Constitutive Androstane Receptor contributes towards increased drug clearance in cholestasis

Understanding the alterations in drug metabolism in different liver diseases is crucial for appropriate therapeutic intervention. We performed high-throughput RNA sequencing on various liver injury models, including cholestasis, diet-induced steatosis, and regeneration. Comparative liver transcriptome analysis revealed overlapping and distinct gene profiles among different liver diseases. Particularly, cholestatic livers displayed robust induction of drug metabolizing genes. This upregulation is not a generic hepatic stress response, as it was suppressed or unchanged in other models of liver diseases. Consistently, drug metabolic gene profiles were induced in a subset of biliary atresia patients, but not in individuals with hepatitis B or C viral infection, and alcoholic hepatitis.

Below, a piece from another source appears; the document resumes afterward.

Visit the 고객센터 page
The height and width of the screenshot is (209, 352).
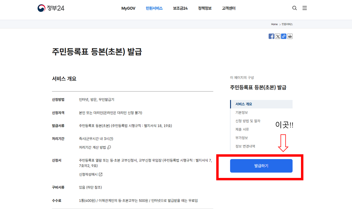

Further analysis revealed this induction was specific to genes regulated by nuclear receptor CAR (Constitutive Androstane Receptor). To test this, we challenged cholestatic mice with a paralytic agent, zoxazolamine. Compared to controls, these mice displayed significantly reduced paralysis time, reflecting increased drug metabolism, and this effect was lost upon inhibition of CAR. Thus, CAR activation can alter therapeutic efficacy of certain drugs in a subset of cholestatic individuals.